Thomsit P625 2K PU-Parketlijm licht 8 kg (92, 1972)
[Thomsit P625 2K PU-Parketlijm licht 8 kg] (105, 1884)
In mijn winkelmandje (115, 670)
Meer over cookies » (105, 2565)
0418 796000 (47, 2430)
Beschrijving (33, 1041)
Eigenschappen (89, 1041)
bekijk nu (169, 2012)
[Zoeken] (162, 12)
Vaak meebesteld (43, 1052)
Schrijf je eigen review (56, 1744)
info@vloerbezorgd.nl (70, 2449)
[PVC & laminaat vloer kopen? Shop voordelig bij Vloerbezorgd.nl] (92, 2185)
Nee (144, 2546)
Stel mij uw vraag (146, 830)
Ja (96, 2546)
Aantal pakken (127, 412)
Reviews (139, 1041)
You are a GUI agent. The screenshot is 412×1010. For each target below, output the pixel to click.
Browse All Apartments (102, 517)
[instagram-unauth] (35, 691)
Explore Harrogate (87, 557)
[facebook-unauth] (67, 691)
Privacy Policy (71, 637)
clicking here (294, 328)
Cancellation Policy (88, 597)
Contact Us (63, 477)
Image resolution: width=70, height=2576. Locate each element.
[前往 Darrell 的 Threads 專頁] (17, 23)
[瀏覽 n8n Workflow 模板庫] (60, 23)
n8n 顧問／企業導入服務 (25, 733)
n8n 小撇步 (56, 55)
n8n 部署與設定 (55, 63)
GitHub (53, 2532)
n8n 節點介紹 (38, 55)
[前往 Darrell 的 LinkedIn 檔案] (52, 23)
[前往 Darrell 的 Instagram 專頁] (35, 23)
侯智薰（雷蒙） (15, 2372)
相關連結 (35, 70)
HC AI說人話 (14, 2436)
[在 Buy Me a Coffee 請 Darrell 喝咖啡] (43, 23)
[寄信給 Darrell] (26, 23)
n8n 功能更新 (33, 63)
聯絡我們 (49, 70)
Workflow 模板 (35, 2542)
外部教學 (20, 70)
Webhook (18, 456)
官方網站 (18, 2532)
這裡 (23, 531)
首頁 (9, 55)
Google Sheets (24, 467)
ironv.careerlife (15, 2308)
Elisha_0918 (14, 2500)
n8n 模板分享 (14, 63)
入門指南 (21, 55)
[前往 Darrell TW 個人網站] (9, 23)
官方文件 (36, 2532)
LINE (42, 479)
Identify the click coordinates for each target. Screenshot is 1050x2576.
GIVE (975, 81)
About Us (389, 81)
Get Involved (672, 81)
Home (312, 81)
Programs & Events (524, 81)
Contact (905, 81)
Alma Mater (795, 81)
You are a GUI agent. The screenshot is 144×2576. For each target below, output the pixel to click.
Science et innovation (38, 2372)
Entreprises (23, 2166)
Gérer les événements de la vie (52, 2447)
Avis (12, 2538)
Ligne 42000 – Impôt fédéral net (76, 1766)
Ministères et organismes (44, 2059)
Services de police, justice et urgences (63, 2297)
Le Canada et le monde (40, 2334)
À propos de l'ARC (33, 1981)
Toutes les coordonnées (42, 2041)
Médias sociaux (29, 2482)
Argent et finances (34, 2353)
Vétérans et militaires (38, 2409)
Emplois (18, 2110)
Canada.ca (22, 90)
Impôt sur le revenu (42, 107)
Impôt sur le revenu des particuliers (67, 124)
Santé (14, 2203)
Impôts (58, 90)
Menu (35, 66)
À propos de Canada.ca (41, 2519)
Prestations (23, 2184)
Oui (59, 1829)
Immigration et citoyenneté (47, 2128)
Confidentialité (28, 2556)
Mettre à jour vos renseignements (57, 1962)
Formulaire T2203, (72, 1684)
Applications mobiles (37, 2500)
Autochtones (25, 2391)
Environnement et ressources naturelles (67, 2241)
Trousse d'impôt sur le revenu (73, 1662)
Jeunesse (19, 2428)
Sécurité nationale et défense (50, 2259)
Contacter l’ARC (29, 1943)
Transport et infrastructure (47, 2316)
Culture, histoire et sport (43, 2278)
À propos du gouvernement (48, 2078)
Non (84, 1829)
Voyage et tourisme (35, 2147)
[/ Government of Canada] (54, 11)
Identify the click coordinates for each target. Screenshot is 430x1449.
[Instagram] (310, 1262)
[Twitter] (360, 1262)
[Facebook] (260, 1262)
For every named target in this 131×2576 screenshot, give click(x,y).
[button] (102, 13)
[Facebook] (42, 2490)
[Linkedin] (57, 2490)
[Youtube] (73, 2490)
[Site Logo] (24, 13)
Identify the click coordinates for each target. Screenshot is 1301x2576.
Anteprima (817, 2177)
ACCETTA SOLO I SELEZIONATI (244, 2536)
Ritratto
--- --- ---
YOUR TASK
Set aside each line above that includes the string "agent" and report it.

TASK SOLUTION
You are a GUI agent. The screenshot is 412×1010. For each target below, output the pixel to click.
You are a GUI agent. The screenshot is 144×2576. For each target below, output the pixel to click.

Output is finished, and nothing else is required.